Sports

Odds and Ends

February 1933
Sports
Odds and Ends
February 1933

I don't know whether chess is within a sports writer's province, but something more than passing mention should be made of the Dartmouth chessmen who went to New York duing the holidays and defeated both Yale and Princeton. They lost to Harvard, but ended second in the four-way league. H. W. Wood, B. H. Schwartz, J. T. Dean and R. J. Fowle were the Dartmouth players.

Last Saturday, being an open athletic night, the student body was treated to an old-fashioned athletic show put on by Harvey Cohn in the gymnasium. Boxers, wrestlers, tug-of-war experts, tap dancers and the Barbary Coast were all featured in a bill which ran till nearly midnight and provided funds for the Mary Hitchcock Hospital.

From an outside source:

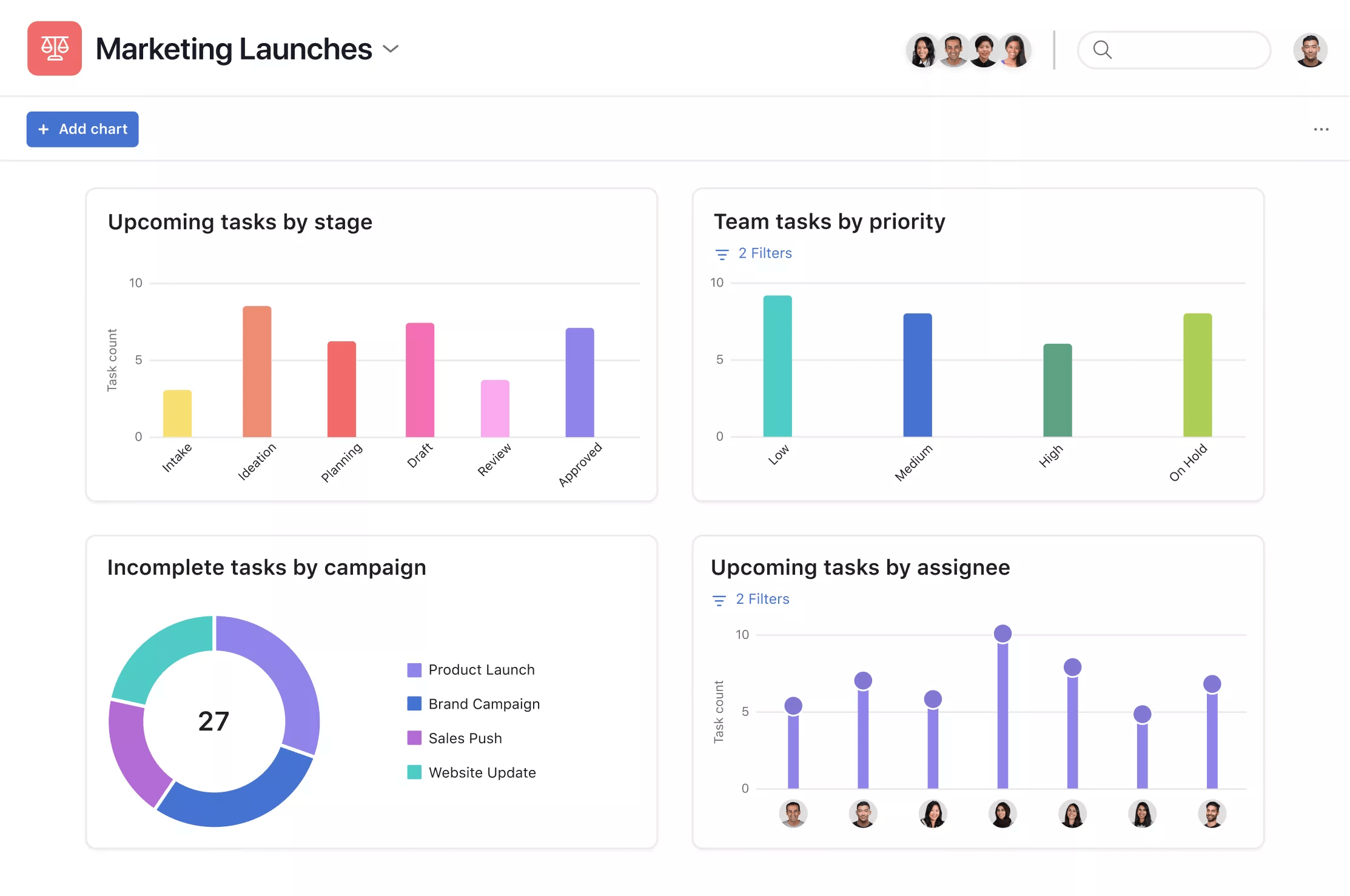Click the first assignee avatar below the lollipop chart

Coach Harold Evans' little freshman basketball league finished its schedule, which was run with the names of the Eastern League teams under league rules and was refereed by this author. It was one of the most interesting leagues set up in freshman sports and interest was kept at a high pitch during the season. After it was all over, I picked first and second all-League teams which were as follows: First teamforwards, Arthur B. Toan Jr. and Thomas A. Sinding; center, John R. McKernan; guards, Oscar Goodman and Tauno J. Frigard. Second team—forwards, Niels C. Nielsen and Jack B. O'Brien; center, Paul S. Cleaveland; guards, Frank A. Lagorio and James R. Peabody Jr.

The Winter Sports team went to Lake Placid during the holidays but failed to lift the President Harding trophy from New Hampshire. The sports which were held were hard fought but the boys from Durham had the edge. However, the skating races and other winter sports event in which Dartmouth was expected to score heavily were not held on account of the warm weather. Jack Shea won his sole event handily and Lyman Wakefield again was on top in the figure skating.